Uma das atividades mais clássicas das aulas de história do ensino primário é a reencenação do tribunal de Nuremberg, cuja ideia era mesclar didatismo e certa ludicidade ao ensino das consequências da Segunda Guerra Mundial. The Darkest Files opera em uma ideia que remete proposta ao colocar o jogador no papel de uma promotora que trabalha em uma firma especializada em trazer alguma justiça a crimes reais e não resolvidos do período da Alemanha Nazista.
Cutucando a ferida da Alemanha Nazista
Retratando a Alemanha da década de 50, dez anos após a derrocada do nazismo, The Darkest Files traz uma ambientação noir ao lado ocidental do país, que ainda sofre não só com alguns remanescentes do regime, mas também com as feridas abertas dos crimes cometidos e que não tiveram punição ou foram injustamente absolvidos devido à clássica alegação de que os oficiais estavam apenas seguindo ordens.
Esther Katz, nossa personagem principal, é uma recém-chegada a uma firma especializada nesse tipo de caso, e é nesse escritório comandado por um sujeito chamado Fritz Bauer que a maior parte da ação do game acontece. Operando em um ciclo de dias, Esther precisa se debruçar sobre dois casos distintos ao longo da campanha e desvendar a verdade oculta por trás deles.
Para isso, ela deve não só coletar depoimentos dos envolvidos à época — e nem sempre eles vão estar vivos — como também documentos importantes que possam provar ou desmentir qualquer relato que entre em contradição com a realidade aparente. Paralelamente, ela tem que lidar com seus colegas de trabalho, como a secretária Paula e o ex-colega de faculdade Peters, que inicialmente é apresentado como um ser detestável, mas que a realidade logo mostra que ele só queria fazer seu trabalho direito.
Em uma terceira linha narrativa, há também um drama particular que envolve certos conflitos geracionais com os pais da moça. É claro que poucas situações se comparam a visões ideológicas de uma Alemanha Nazista, mas, ao mesmo tempo, é interessante identificar certos paralelos que podem existir em outras sociedades que também passaram por regimes condenáveis.
Além disso, um dos aspectos mais interessantes de The Darkest Files é a forma com que ele se sustenta na realidade ao trazer não só dois casos que realmente aconteceram na vida real como também contextualiza a atuação de Katz, uma vez que o dono da firma, Fritz Bauer, realmente existiu e foi figura importantíssima durante esse período de trazer toda a sujeira dos nazistas à tona. É o único personagem cujo nome verdadeiro é utilizado no game, inclusive.
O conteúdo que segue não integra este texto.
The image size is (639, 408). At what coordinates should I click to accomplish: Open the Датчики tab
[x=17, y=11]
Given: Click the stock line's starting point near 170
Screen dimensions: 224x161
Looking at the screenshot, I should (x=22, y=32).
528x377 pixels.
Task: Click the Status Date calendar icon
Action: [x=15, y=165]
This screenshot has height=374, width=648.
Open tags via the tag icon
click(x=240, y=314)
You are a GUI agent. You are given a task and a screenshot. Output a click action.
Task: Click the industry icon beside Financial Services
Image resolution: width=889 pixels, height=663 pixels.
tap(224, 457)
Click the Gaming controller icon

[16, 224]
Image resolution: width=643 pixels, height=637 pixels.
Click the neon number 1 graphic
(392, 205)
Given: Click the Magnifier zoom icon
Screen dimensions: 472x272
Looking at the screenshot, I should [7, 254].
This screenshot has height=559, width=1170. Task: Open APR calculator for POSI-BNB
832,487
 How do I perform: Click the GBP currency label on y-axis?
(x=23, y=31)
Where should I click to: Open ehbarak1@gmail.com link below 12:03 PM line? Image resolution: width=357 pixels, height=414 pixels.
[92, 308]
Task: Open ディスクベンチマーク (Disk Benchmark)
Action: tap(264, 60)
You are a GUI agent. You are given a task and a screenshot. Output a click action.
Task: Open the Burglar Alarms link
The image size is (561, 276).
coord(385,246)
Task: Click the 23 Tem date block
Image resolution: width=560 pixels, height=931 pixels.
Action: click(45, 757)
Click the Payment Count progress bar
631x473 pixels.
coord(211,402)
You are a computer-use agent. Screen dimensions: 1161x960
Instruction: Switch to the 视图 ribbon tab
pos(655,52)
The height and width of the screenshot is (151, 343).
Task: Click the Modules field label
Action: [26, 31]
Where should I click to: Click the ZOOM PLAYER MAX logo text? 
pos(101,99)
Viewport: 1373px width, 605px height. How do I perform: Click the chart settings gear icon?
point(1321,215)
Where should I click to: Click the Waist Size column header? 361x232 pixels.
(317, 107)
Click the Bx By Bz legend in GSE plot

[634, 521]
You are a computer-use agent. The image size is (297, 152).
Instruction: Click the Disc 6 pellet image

Os dois casos são realmente bem interessantes e, quando resolvidos, o jogo traz um dossiê mais detalhado a respeito do que realmente aconteceu na vida real e o que foi adaptado para fazer mais sentido dentro do contexto do game, o que traz um valor didático e uma função social muito interessante ao título.
Além disso, ele trata tudo com muita delicadeza. Ao mesmo tempo que não banaliza um assunto tão complicado, consegue, ainda assim, trazer certa ludicidade a ele. Isso não é exatamente novidade, uma vez que This War of Mine, por exemplo, também seguiu em uma abordagem parecida, embora esse tenha mais a preocupação de abalar psicologicamente através do choque do que se desenvolver como um jogo, de fato, ao contrário de toda a sobriedade trazida por The Darkest Files.
Um dos únicos problemas apresentados em relação à história é a maneira como ela parece um pouco incompleta. O fato de qualquer narrativa normalmente se apresentar em três atos distintos (introdução, desenvolvimento e clímax/conclusão) gera um conflito na estrutura interna da curta campanha do jogo, que conta com apenas dois casos e uma conclusão-epílogo bem fria e anticlimática.
É complicado ter que lidar com adaptação de casos da vida real, mas é um pouco chato que toda a história acabe quando existe espaço para mais e a narrativa seguia de uma maneira tão fluida quanto viciante. Parte disso passa pela atuação de voz da maior parte dos personagens, especialmente a de Katz, cujos monólogos internos eram um deleite de se ouvir.
Em contrapartida, as poucas vozes que não colaram parecem exagerar na atuação dramática, como é o caso do próprio Bauer e de Kirchman, uma testemunha aparentemente perturbada pelos horrores da guerra. A impressão é que parece que eles quiseram forçar um sotaque alemão e, na prática, só ficou parecendo uma novela da Glória Perez — considerando ainda que um sotaque alemão só existiria se eles estivessem falando em um idioma que não fosse o alemão.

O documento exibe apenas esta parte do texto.